For those of you who have been reading the news lately, things have gotten a little crazy over in the Middle East as of late. Starting in December of last year, Tunisia had a little uprising, one that ended badly for then-president Zine El Abidine Ben Ali, a vaguely creepy-looking head of a corrupt authoritarian government. Ben Ali had been funneling money to his extended family and spending huge quantities on his and their pleasures as the rest of the country foundered (similar to what Louis XVI pulled back in the French Revolution).

This uprising (and overthrowing) in Tunisia was fairly alarming to other Arab leaders, as many of them led similar autocratic governments. And lo and behold, Egypt is foundering in political turmoil and civil unrest. The protests have spread not only to Egypt, but to Jordan and Yemen as well. Throw in the collapse of the Lebanese government, and you have a pretty big explosion waiting to happen.

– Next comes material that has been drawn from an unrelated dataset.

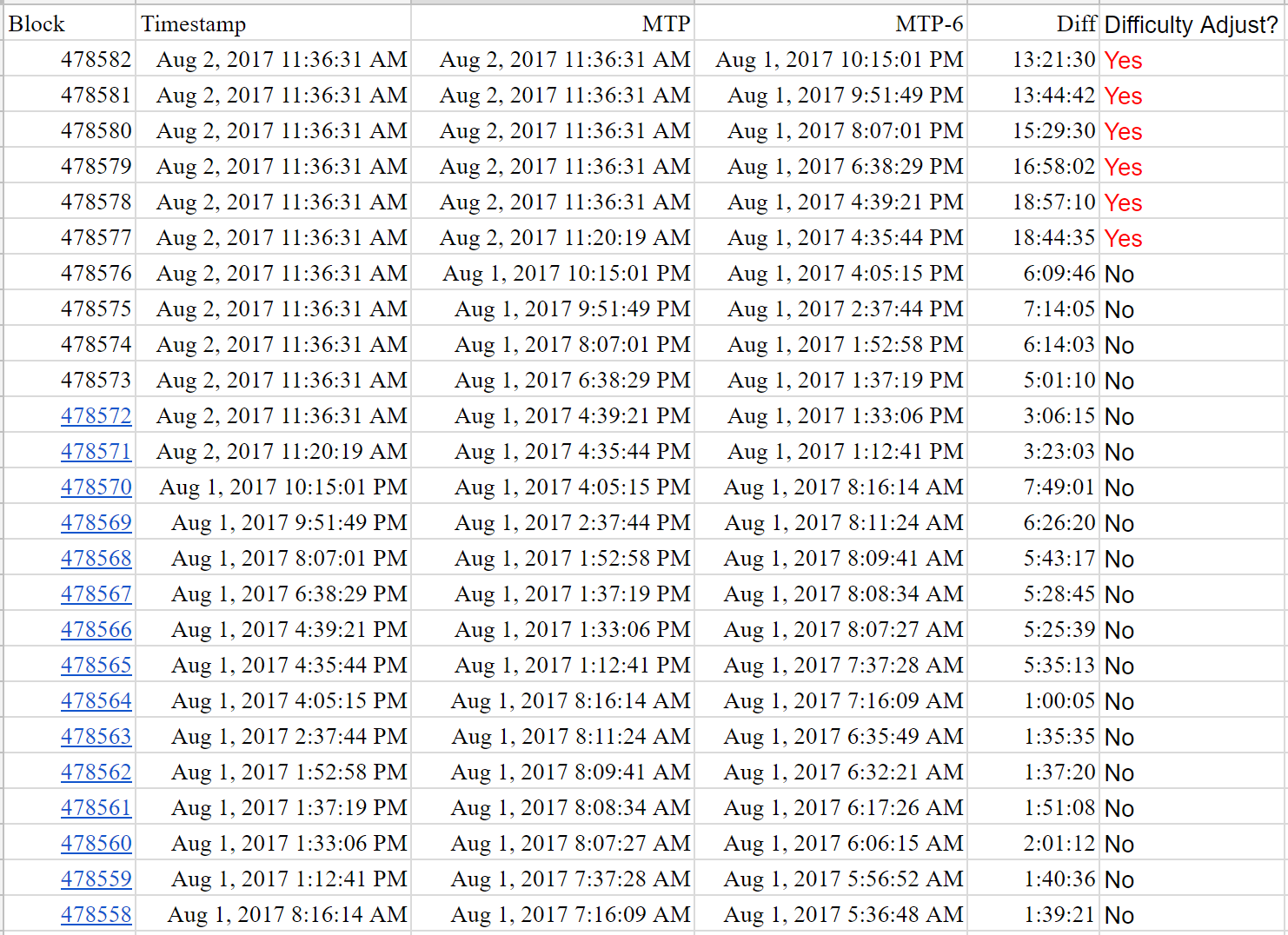Select the No cell for block 478576
Screen dimensions: 1288x935
(1193, 273)
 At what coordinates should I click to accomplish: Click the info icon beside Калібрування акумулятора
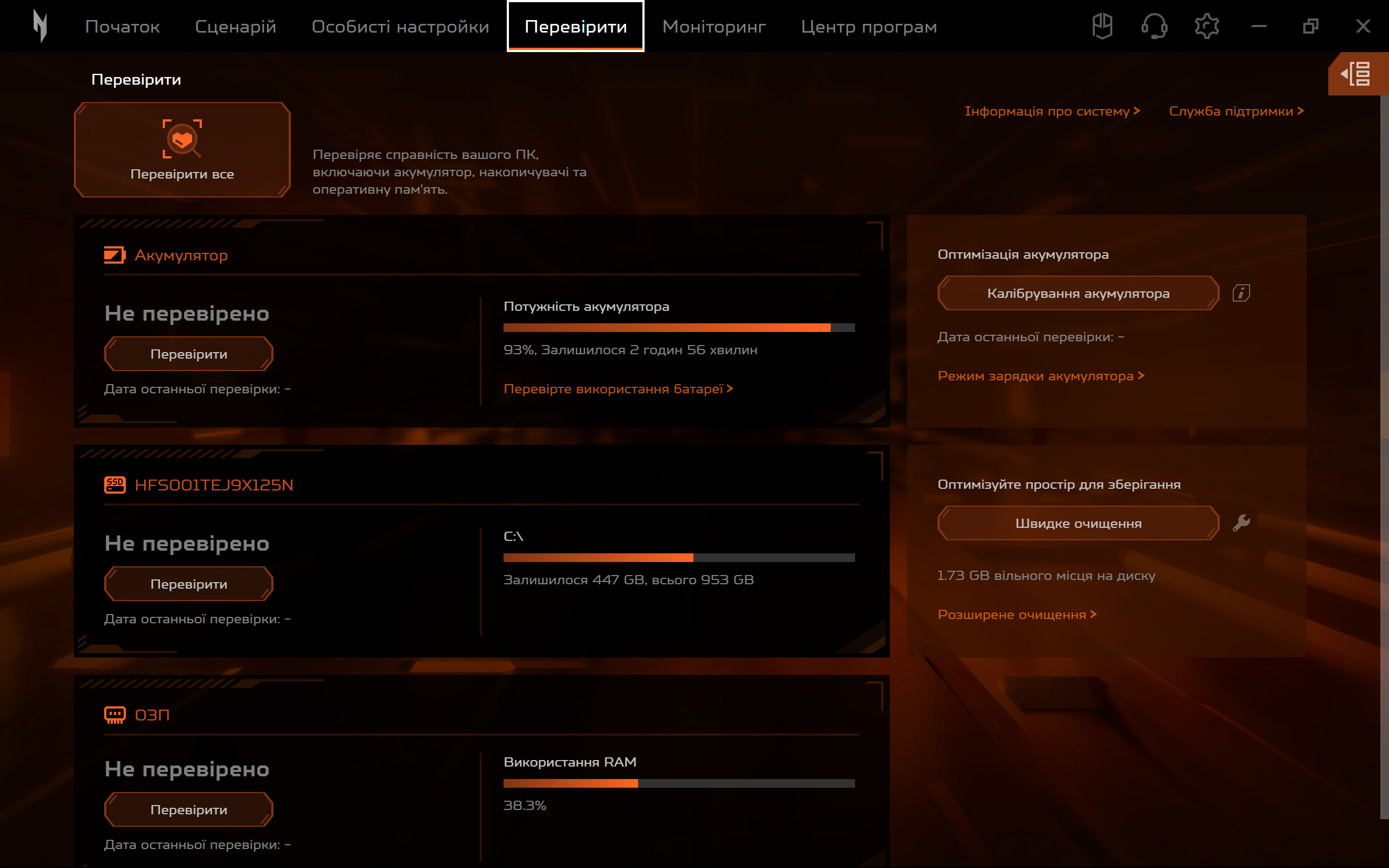point(1241,293)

Now, the way I see it, there’s two ways to look at this. The first might be a bit stupidly optimistic (and I consider myself something of a master of stupid optimism), but here goes. The governments in many of these countries are notorious for their authoritarian rule. The country on everyone’s mind right now is Egypt, so I’ll focus on them for a bit. The president of Egypt, a guy by the name of Hosni Mubarak, has been in power in Egypt for 30 years. Even if the Egyptian people had the option to elect someone else, 30 years is an egregious amount of time for one person to remain in power without the option of ousting said leader. So you could look at these protests in that way: An eruption of anti-autocratic sentiment, when the oppressed people rise up against the oppressors and break their chains.

Like I said, that’s the stupidly optimistic view. The other, more realistic view is of course more complicated. Egypt has always acted as one of America’s staunchest allies in the Middle East, a region full of pies that America has dug its fingers into. While one can hardly say that Mubarak’s police state is humane or “American,” we risk losing a firm foothold in that part of the world. There’s a lot of uncertainty in these protests. People want Mubarak out, but it would seem there’s not much of a plan for a replacement (though I’m sure many people will present themselves as candidates). Chances are that if the government were to be replaced (and Mubarak with it), America would stand to lose a lot. But who knows? Maybe it’s about time we do.